Copy out every line of text in the entries below word for word, leaving the pictures out.

DATA SUPPLIED:
....
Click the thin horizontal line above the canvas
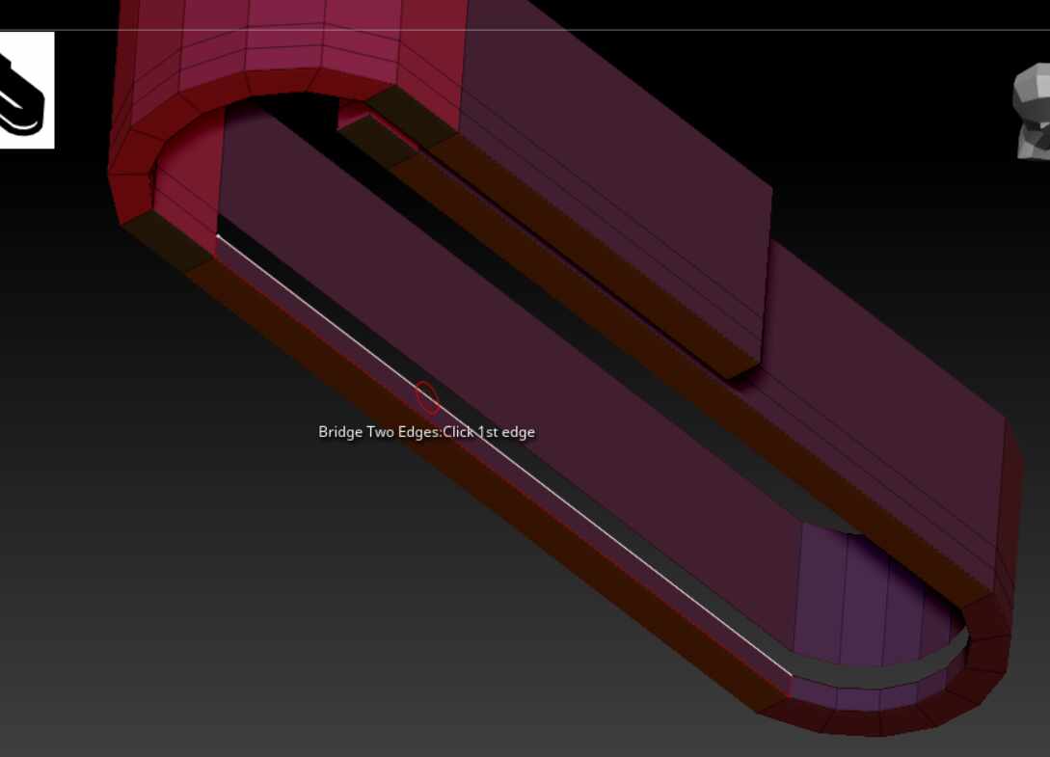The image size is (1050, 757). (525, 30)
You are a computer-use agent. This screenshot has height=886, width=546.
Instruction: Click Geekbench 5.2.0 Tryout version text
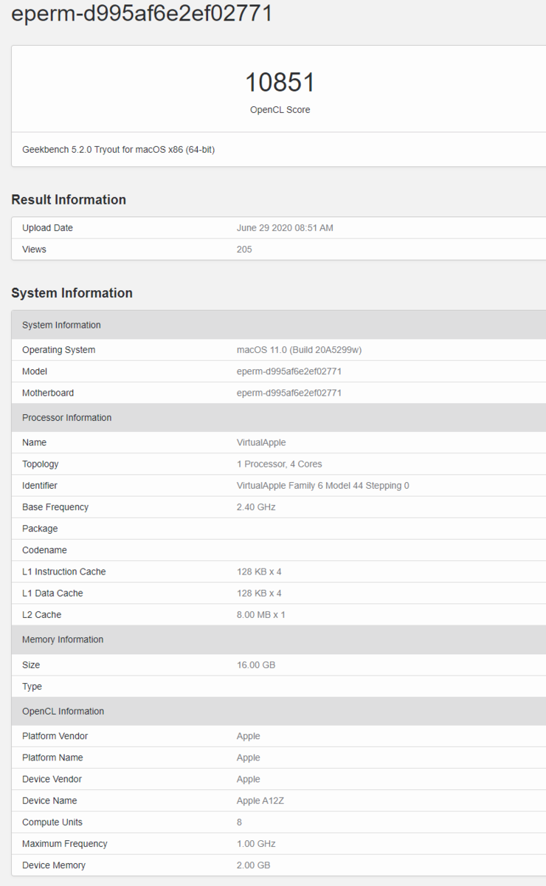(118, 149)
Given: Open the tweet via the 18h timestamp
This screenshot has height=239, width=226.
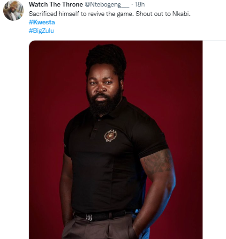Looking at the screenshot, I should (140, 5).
....
PROBLEM SOLUTION:
Click the thin horizontal line above the canvas
The image size is (1050, 757). (525, 30)
You are a computer-use agent. This screenshot has height=886, width=546.
Instruction: Click Geekbench 5.2.0 Tryout version text
(118, 149)
Given: Open the tweet via the 18h timestamp
This screenshot has height=239, width=226.
Looking at the screenshot, I should (140, 5).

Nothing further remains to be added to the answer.